**GIVEN EXERCISE**
Copy out the following lines word for word, with nothing changed.

**DATA TO USE**
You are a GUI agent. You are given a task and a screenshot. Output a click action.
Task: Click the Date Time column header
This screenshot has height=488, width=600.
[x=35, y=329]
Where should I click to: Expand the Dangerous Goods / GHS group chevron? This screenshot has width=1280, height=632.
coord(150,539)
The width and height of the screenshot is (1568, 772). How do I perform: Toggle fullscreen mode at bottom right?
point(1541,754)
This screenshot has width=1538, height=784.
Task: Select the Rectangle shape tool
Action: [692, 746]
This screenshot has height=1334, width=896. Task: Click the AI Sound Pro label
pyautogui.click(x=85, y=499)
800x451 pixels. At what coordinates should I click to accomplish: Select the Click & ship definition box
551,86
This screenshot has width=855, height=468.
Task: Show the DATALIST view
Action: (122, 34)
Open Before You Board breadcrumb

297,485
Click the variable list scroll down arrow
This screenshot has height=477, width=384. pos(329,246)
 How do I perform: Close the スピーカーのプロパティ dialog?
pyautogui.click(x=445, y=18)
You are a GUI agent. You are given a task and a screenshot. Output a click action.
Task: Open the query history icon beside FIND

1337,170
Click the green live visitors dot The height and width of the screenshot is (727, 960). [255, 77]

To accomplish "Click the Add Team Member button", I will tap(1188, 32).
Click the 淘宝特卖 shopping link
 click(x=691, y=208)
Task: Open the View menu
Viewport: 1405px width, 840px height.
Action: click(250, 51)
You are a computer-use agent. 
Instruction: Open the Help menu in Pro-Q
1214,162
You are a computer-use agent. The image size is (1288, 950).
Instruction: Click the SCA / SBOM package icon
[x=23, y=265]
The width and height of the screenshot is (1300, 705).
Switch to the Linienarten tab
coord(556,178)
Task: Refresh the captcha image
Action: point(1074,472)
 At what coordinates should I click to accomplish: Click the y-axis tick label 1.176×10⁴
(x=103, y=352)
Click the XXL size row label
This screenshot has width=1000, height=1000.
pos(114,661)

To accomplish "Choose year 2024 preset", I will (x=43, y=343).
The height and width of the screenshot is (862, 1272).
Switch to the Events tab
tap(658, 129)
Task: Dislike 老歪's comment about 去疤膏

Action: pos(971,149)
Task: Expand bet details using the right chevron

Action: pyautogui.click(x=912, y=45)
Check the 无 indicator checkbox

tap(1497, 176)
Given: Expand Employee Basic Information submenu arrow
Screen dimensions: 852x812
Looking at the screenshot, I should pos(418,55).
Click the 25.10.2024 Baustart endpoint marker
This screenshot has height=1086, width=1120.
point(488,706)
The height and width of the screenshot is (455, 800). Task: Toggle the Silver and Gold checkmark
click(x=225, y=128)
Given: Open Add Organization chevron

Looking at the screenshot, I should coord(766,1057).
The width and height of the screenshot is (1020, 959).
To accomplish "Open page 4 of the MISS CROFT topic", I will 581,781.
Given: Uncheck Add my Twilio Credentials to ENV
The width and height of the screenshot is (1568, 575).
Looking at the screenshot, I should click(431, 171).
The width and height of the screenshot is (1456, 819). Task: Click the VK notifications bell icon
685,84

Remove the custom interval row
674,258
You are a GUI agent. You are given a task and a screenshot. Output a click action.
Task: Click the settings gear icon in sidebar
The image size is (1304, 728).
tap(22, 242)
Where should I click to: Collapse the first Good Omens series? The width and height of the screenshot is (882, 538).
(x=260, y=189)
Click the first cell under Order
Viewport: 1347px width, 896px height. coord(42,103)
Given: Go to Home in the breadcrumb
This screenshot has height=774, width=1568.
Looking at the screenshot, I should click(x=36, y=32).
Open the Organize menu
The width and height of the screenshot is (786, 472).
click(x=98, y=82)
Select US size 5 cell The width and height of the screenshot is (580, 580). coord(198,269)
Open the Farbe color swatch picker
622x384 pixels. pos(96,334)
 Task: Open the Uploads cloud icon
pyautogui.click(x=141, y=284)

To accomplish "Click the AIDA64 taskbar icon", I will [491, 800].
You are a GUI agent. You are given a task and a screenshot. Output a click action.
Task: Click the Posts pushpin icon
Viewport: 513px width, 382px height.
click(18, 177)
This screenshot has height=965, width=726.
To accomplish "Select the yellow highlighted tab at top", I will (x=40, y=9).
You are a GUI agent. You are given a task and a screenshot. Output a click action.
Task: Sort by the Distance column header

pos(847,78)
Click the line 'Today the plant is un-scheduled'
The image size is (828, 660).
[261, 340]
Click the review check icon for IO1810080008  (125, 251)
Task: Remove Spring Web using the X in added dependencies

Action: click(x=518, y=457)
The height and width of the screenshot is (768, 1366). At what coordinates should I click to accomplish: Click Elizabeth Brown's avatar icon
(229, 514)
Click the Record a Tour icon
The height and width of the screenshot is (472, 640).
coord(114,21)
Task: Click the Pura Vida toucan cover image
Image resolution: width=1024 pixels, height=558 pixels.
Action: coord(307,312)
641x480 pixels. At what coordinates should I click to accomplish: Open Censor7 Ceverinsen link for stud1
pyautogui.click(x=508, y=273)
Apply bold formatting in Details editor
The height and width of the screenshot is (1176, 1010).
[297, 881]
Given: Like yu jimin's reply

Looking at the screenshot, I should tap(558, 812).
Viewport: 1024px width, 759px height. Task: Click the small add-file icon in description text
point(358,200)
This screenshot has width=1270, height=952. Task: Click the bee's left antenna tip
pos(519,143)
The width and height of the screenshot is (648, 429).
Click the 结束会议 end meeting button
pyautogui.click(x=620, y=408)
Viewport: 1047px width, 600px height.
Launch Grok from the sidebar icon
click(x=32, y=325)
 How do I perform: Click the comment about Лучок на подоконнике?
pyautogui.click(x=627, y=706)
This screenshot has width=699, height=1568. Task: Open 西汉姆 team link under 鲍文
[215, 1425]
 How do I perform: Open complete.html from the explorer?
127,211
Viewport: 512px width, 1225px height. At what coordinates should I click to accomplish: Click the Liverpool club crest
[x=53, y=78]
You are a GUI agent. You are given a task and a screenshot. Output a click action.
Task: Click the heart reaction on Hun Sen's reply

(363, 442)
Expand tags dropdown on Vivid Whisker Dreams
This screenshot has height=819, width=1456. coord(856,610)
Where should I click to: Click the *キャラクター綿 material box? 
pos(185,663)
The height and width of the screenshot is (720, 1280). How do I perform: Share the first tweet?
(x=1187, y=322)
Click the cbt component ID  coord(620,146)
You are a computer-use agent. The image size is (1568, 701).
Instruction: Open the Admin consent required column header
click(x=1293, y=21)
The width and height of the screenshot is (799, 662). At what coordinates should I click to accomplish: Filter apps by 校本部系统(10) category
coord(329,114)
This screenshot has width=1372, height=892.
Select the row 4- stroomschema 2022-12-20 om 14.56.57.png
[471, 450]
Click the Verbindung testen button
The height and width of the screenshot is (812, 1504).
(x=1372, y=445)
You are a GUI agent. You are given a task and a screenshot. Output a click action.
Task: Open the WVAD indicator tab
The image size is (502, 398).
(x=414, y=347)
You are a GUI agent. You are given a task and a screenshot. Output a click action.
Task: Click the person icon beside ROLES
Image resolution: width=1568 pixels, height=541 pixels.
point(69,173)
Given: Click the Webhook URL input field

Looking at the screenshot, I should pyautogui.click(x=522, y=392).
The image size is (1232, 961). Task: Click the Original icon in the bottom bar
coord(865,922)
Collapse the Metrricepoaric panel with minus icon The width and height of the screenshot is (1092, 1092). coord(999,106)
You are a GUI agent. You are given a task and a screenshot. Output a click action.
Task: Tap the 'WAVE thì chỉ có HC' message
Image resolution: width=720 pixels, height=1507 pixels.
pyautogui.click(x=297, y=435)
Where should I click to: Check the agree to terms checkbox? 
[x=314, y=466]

**WRITTEN ANSWER**
You are a GUI agent. You are given a task and a screenshot. Output a click action.
Task: Click the Date Time column header
This screenshot has height=488, width=600.
[x=35, y=329]
Where should I click to: Expand the Dangerous Goods / GHS group chevron? This screenshot has width=1280, height=632.
coord(150,539)
The width and height of the screenshot is (1568, 772). How do I perform: Toggle fullscreen mode at bottom right?
point(1541,754)
This screenshot has width=1538, height=784.
Task: Select the Rectangle shape tool
Action: [692, 746]
This screenshot has height=1334, width=896. Task: Click the AI Sound Pro label
pyautogui.click(x=85, y=499)
800x451 pixels. At what coordinates should I click to accomplish: Select the Click & ship definition box
551,86
This screenshot has width=855, height=468.
Task: Show the DATALIST view
Action: (122, 34)
Open Before You Board breadcrumb

297,485
Click the variable list scroll down arrow
This screenshot has height=477, width=384. pos(329,246)
 How do I perform: Close the スピーカーのプロパティ dialog?
pyautogui.click(x=445, y=18)
You are a GUI agent. You are given a task and a screenshot. Output a click action.
Task: Open the query history icon beside FIND

1337,170
Click the green live visitors dot The height and width of the screenshot is (727, 960). [255, 77]

To accomplish "Click the Add Team Member button", I will tap(1188, 32).
Click the 淘宝特卖 shopping link
 click(x=691, y=208)
Task: Open the View menu
Viewport: 1405px width, 840px height.
Action: click(250, 51)
You are a computer-use agent. 
Instruction: Open the Help menu in Pro-Q
1214,162
You are a computer-use agent. The image size is (1288, 950).
Instruction: Click the SCA / SBOM package icon
[x=23, y=265]
The width and height of the screenshot is (1300, 705).
Switch to the Linienarten tab
coord(556,178)
Task: Refresh the captcha image
Action: point(1074,472)
 At what coordinates should I click to accomplish: Click the y-axis tick label 1.176×10⁴
(x=103, y=352)
Click the XXL size row label
This screenshot has width=1000, height=1000.
pos(114,661)

To accomplish "Choose year 2024 preset", I will (x=43, y=343).
The height and width of the screenshot is (862, 1272).
Switch to the Events tab
tap(658, 129)
Task: Dislike 老歪's comment about 去疤膏

Action: pos(971,149)
Task: Expand bet details using the right chevron

Action: pyautogui.click(x=912, y=45)
Check the 无 indicator checkbox

tap(1497, 176)
Given: Expand Employee Basic Information submenu arrow
Screen dimensions: 852x812
Looking at the screenshot, I should pos(418,55).
Click the 25.10.2024 Baustart endpoint marker
This screenshot has height=1086, width=1120.
point(488,706)
The height and width of the screenshot is (455, 800). Task: Toggle the Silver and Gold checkmark
click(x=225, y=128)
Given: Open Add Organization chevron

Looking at the screenshot, I should coord(766,1057).
The width and height of the screenshot is (1020, 959).
To accomplish "Open page 4 of the MISS CROFT topic", I will 581,781.
Given: Uncheck Add my Twilio Credentials to ENV
The width and height of the screenshot is (1568, 575).
Looking at the screenshot, I should click(431, 171).
The width and height of the screenshot is (1456, 819). Task: Click the VK notifications bell icon
685,84

Remove the custom interval row
674,258
You are a GUI agent. You are given a task and a screenshot. Output a click action.
Task: Click the settings gear icon in sidebar
The image size is (1304, 728).
tap(22, 242)
Where should I click to: Collapse the first Good Omens series? The width and height of the screenshot is (882, 538).
(x=260, y=189)
Click the first cell under Order
Viewport: 1347px width, 896px height. coord(42,103)
Given: Go to Home in the breadcrumb
This screenshot has height=774, width=1568.
Looking at the screenshot, I should click(x=36, y=32).
Open the Organize menu
The width and height of the screenshot is (786, 472).
click(x=98, y=82)
Select US size 5 cell The width and height of the screenshot is (580, 580). coord(198,269)
Open the Farbe color swatch picker
622x384 pixels. pos(96,334)
 Task: Open the Uploads cloud icon
pyautogui.click(x=141, y=284)

To accomplish "Click the AIDA64 taskbar icon", I will [491, 800].
You are a GUI agent. You are given a task and a screenshot. Output a click action.
Task: Click the Posts pushpin icon
Viewport: 513px width, 382px height.
click(18, 177)
This screenshot has height=965, width=726.
To accomplish "Select the yellow highlighted tab at top", I will (x=40, y=9).
You are a GUI agent. You are given a task and a screenshot. Output a click action.
Task: Sort by the Distance column header

pos(847,78)
Click the line 'Today the plant is un-scheduled'
The image size is (828, 660).
[261, 340]
Click the review check icon for IO1810080008  (125, 251)
Task: Remove Spring Web using the X in added dependencies

Action: click(x=518, y=457)
The height and width of the screenshot is (768, 1366). At what coordinates should I click to accomplish: Click Elizabeth Brown's avatar icon
(229, 514)
Click the Record a Tour icon
The height and width of the screenshot is (472, 640).
coord(114,21)
Task: Click the Pura Vida toucan cover image
Image resolution: width=1024 pixels, height=558 pixels.
Action: coord(307,312)
641x480 pixels. At what coordinates should I click to accomplish: Open Censor7 Ceverinsen link for stud1
pyautogui.click(x=508, y=273)
Apply bold formatting in Details editor
The height and width of the screenshot is (1176, 1010).
[297, 881]
Given: Like yu jimin's reply

Looking at the screenshot, I should tap(558, 812).
Viewport: 1024px width, 759px height. Task: Click the small add-file icon in description text
point(358,200)
This screenshot has width=1270, height=952. Task: Click the bee's left antenna tip
pos(519,143)
The width and height of the screenshot is (648, 429).
Click the 结束会议 end meeting button
pyautogui.click(x=620, y=408)
Viewport: 1047px width, 600px height.
Launch Grok from the sidebar icon
click(x=32, y=325)
 How do I perform: Click the comment about Лучок на подоконнике?
pyautogui.click(x=627, y=706)
This screenshot has width=699, height=1568. Task: Open 西汉姆 team link under 鲍文
[215, 1425]
 How do I perform: Open complete.html from the explorer?
127,211
Viewport: 512px width, 1225px height. At what coordinates should I click to accomplish: Click the Liverpool club crest
[x=53, y=78]
You are a GUI agent. You are given a task and a screenshot. Output a click action.
Task: Click the heart reaction on Hun Sen's reply

(363, 442)
Expand tags dropdown on Vivid Whisker Dreams
This screenshot has height=819, width=1456. coord(856,610)
Where should I click to: Click the *キャラクター綿 material box? 
pos(185,663)
The height and width of the screenshot is (720, 1280). How do I perform: Share the first tweet?
(x=1187, y=322)
Click the cbt component ID  coord(620,146)
You are a computer-use agent. The image size is (1568, 701).
Instruction: Open the Admin consent required column header
click(x=1293, y=21)
The width and height of the screenshot is (799, 662). At what coordinates should I click to accomplish: Filter apps by 校本部系统(10) category
coord(329,114)
This screenshot has width=1372, height=892.
Select the row 4- stroomschema 2022-12-20 om 14.56.57.png
[471, 450]
Click the Verbindung testen button
The height and width of the screenshot is (812, 1504).
(x=1372, y=445)
You are a GUI agent. You are given a task and a screenshot. Output a click action.
Task: Open the WVAD indicator tab
The image size is (502, 398).
(x=414, y=347)
You are a GUI agent. You are given a task and a screenshot. Output a click action.
Task: Click the person icon beside ROLES
Image resolution: width=1568 pixels, height=541 pixels.
point(69,173)
Given: Click the Webhook URL input field

Looking at the screenshot, I should pyautogui.click(x=522, y=392).
The image size is (1232, 961). Task: Click the Original icon in the bottom bar
coord(865,922)
Collapse the Metrricepoaric panel with minus icon The width and height of the screenshot is (1092, 1092). coord(999,106)
You are a GUI agent. You are given a task and a screenshot. Output a click action.
Task: Tap the 'WAVE thì chỉ có HC' message
Image resolution: width=720 pixels, height=1507 pixels.
pyautogui.click(x=297, y=435)
Where should I click to: Check the agree to terms checkbox? 
[x=314, y=466]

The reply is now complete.